RAÚL CARRANCÁ Y RIVAS
Definitivamente no se llevan la política y las injurias porque aquella es de suyo el arte y ciencia de convivir en paz interviniendo en las cosas de la sociedad, del gobierno y de los negocios del Estado, o sea, en los asuntos públicos. Pero igualmente es la actividad del ciudadano cuando participa en esos asuntos con su opinión, su voto o de cualquier otro modo. Por lo tanto las injurias -hecho o dicho contra razón y justicia- son altamente nocivas en la vida política y democrática de una nación. Son, en realidad, la negación de la inteligencia. Pero el colmo es aspirar a un cargo público, de representación popular, y utilizarlas en el debate democrático. Y es el colmo porque constituyen un agravio no sólo contra el agraviado sino también contra el ciudadano que opina, vota o participa en el escenario de la cosa pública (res-pública). No hay que olvidar que los ciudadanos somos los grandes electores, no importa que se nos recuerde o recurra a nosotros de vez en cuando, tardíamente, conforme a una multitud de intereses. Injuriar se vuelve entonces un subterfugio de la cobardía, un detestable ardid político o semipolítico, y pobre favor le hacen a la política los injuriadores, ya sean naturales o artificiales, verdaderos lobos disfrazados de corderos o corderos con piel de lobos. Yo pienso al respecto que todo el proceso electoral que se avecina requiere en los candidatos templanza, buena voluntad y, aunque se escandalicen los "fanáticos del realismo" (Unamuno), noble corazón. Lo merece el pueblo de México después de tantos desatinos del inmediato pasado.
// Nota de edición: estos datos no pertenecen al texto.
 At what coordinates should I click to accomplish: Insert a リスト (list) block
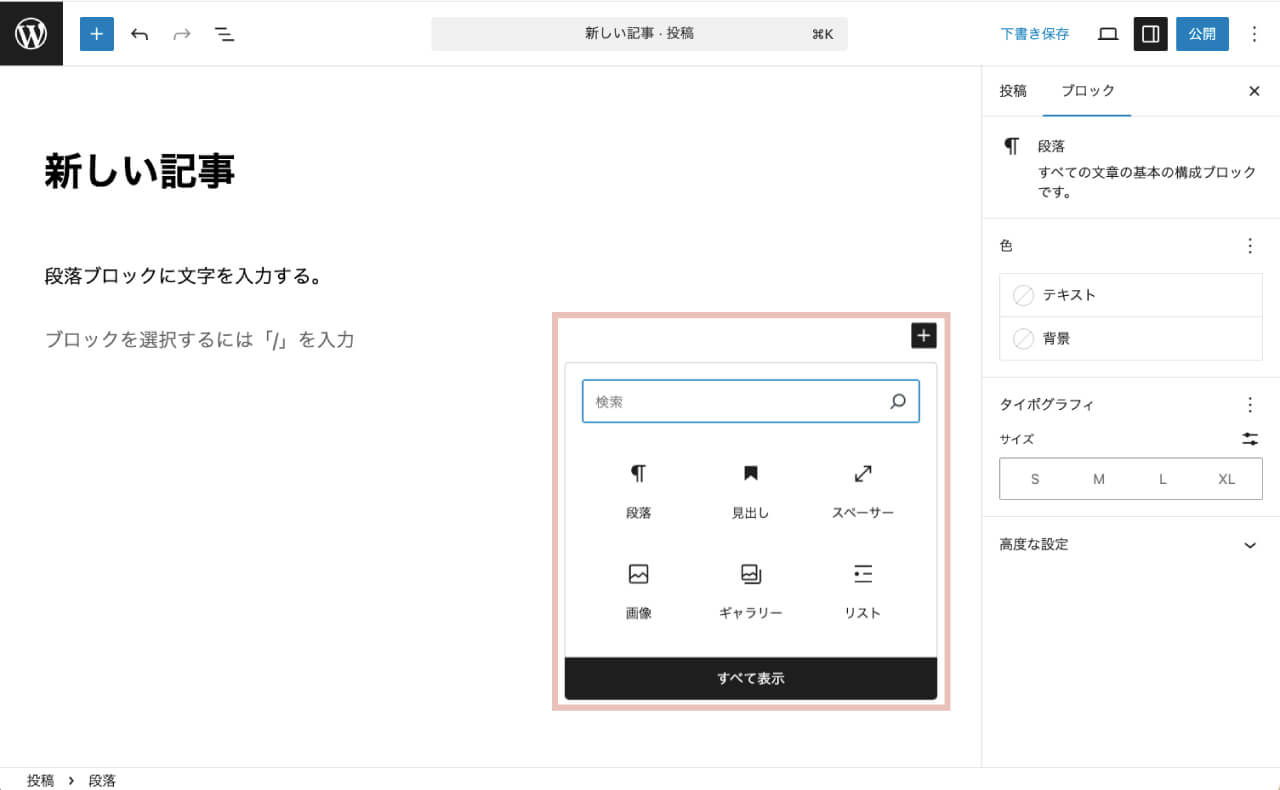[x=861, y=590]
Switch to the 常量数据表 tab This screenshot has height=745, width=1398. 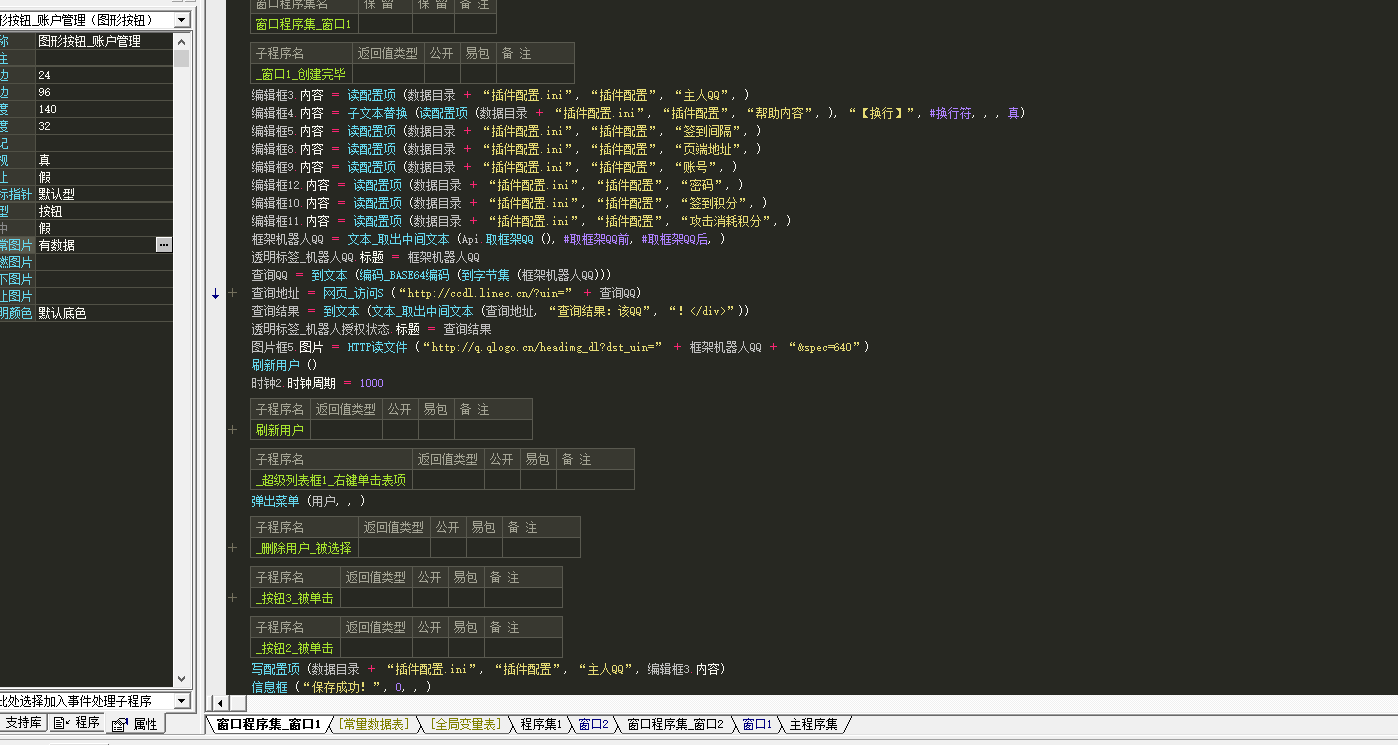(374, 724)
Ahora bien, en un proceso electoral no intervienen robots buscando el voto sino seres animados. Por eso yo no creo que sea un desperdicio electoral o político referirse a esa parte animada del individuo o de la colectividad, obviamente sin olvido de su ser pensante que no es tan socorrido porque en los procesos electorales se agitan principalmente las pasiones movidas por el ánimo. En tal virtud a qué conduce la injuria. Como se sabe revela ausencia de argumentos, pero en su fondo hay algo más: el propósito de llevar al escenario electoral rencillas y pleitos que distraigan o alejen al pueblo de lo fundamental, del debate y discusión política. Es una trampa con que se pretende que el otro pierda el control y se rebaje. El injuriador sabe de entrada que él quedará mal, pero no le importa porque su acción es en realidad un movimiento desesperado que lo exhibe como un incapaz. Menudo espectáculo ante un pueblo ahíto de las superficialidades de sus políticos. ¿Resultado de esto? Abstencionismo o voto caótico aunque el injuriador no pierda nunca la esperanza de ganar. Seguramente piensa que a río revuelto ganancia de pescadores. Ojalá que el pueblo reaccione en presencia de un panorama tan poco prometedor y que fije su atención en las propuestas coherentes, pensadas y que lo hagan pensar. A simple vista la vendimia es muy pobre, salvo en uno al que no se le cree e injuria en vez de pedirle que demuestre "la razón de su dicho", como se sostiene en Derecho. La verdadera democracia es confrontación de ideas, que es de lo que estamos ansiosos y no de mensajitos televisivos cortados y maltratados por una tediosa recitación, que nada dicen y muy poco enseñan, aventados al aire en escasos minutos. ¿Va a convencernos, la cara, el aspecto del candidato, la gente rodeándolo, aplaudiendo, gritando? Que hablen, que discursen, que propongan, en vez de darnos resúmenes de pseudoideas. Por eso es tan abominable la injuria, que en rigor injuria al pueblo, al votante, al oyente, porque le quita su derecho a oír palabras inteligentes y lo hace receptor de una rabia mal contenida.
En conclusión, ¿por qué el IFE, haciendo un esfuerzo de interpretación legal en el proceso que coordina, no le da cabida a la imperiosa necesidad de regular la participación verbal, digamos programática, de los candidatos a un puesto de representación popular? La democracia es palabra en su más profundo sentido, que no palabrería.